The feedback that Richmond Fed President Tom Barkin gets from business contacts leads him to believe that the U.S. economy “is much further along the path to demand normalization than much of the data would tell you.”
And when demand and supply balance out, then inflation subsides. “But the path for inflation isn’t yet clear,” he said in a speech on Tuesday. That’s why he supported the Federal Open Market Committee’s decision in September to keep rates unchanged.
“We have time to see if we have done enough, or whether there’s more work to do,” Barkin said.

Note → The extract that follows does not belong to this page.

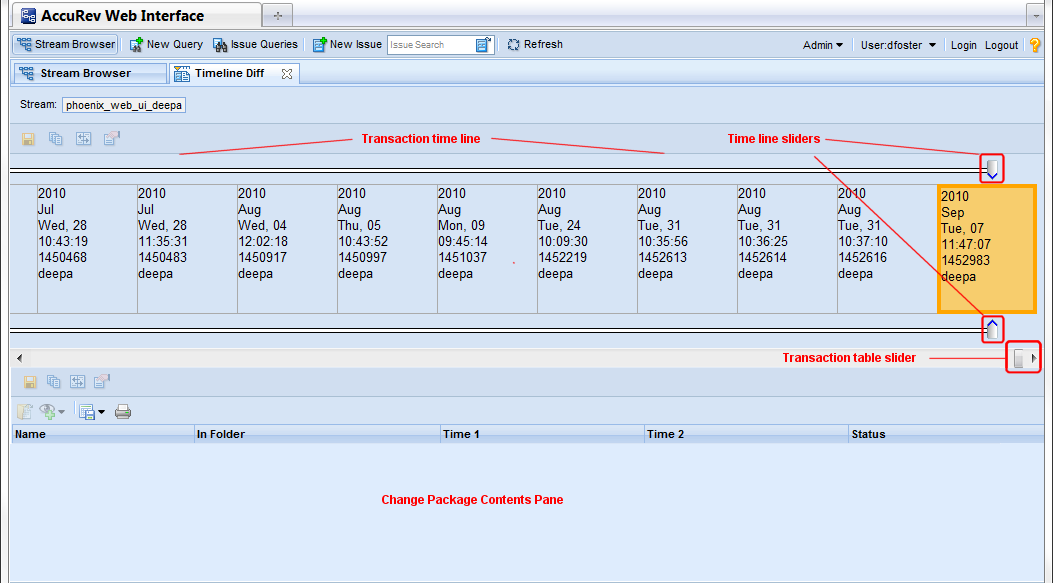Click into the Issue Search field
This screenshot has width=1053, height=583.
(430, 45)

That meshes with Federal Reserve Chair Powell’s view that the central bank is in a position to “proceed carefully” with its next move.

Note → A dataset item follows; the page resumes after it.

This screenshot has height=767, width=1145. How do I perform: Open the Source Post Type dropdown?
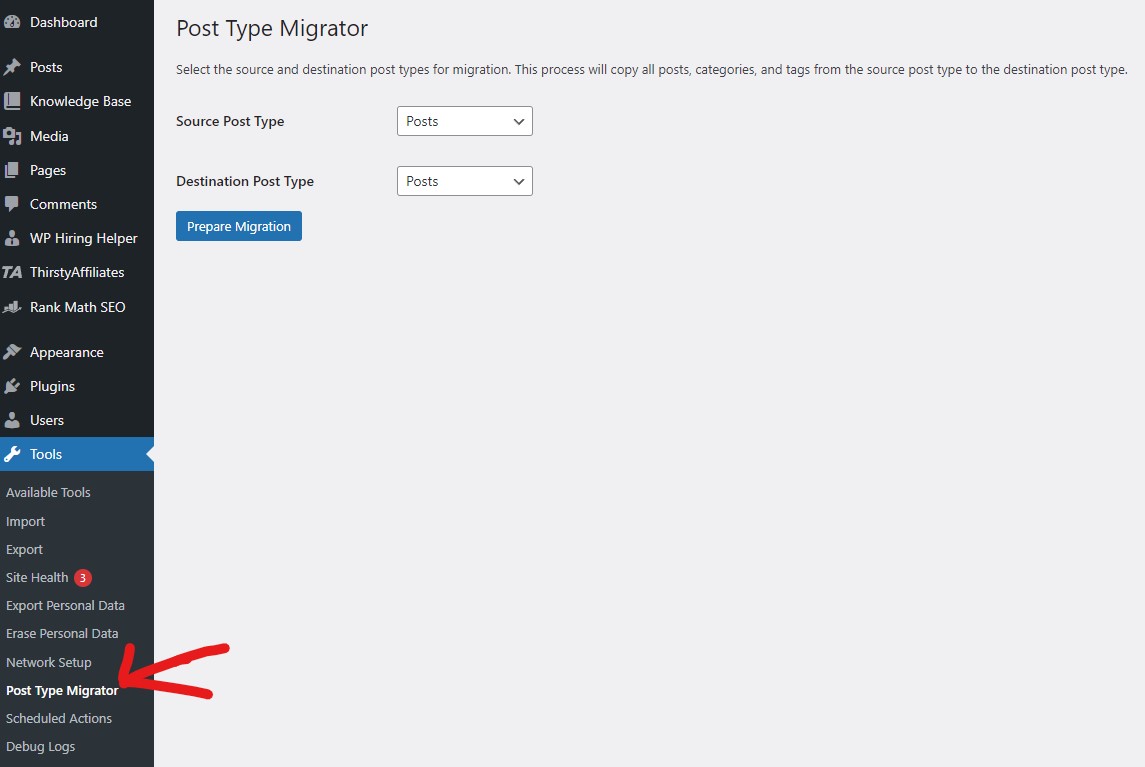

Traders expect the Fed to stand pat at the Oct. 31-Nov. 1 meeting, with a 90% probability the federal funds rate target range will stay at 5.25%-5.50%. There’s only a 10% chance of a 25-bp hike, according to the CME FedWatch tool.

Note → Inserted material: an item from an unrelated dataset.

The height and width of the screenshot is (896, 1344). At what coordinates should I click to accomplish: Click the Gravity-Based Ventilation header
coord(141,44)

Barkin understands that “we are walking a fine line. If we undercorrect, inflation re-emerges. If we overcorrect, we do unnecessary damage to the economy.” And there are external factors, such as the war in the Middle East.
Even if the economy does weaken, he doesn’t expect it to be as severe as in 2008 or during the 1970s and ’80s. One reason is that people and businesses have been preparing for a recession by belt-tightening and reducing risk.
If a recession doesn’t come, “today’s conservatism can fuel tomorrow’s revival,” Barkin said. “You might even argue that the recent strength in the economy is being supported in part by businesses, consumers, and governments that have outperformed their recessionary forecasts.”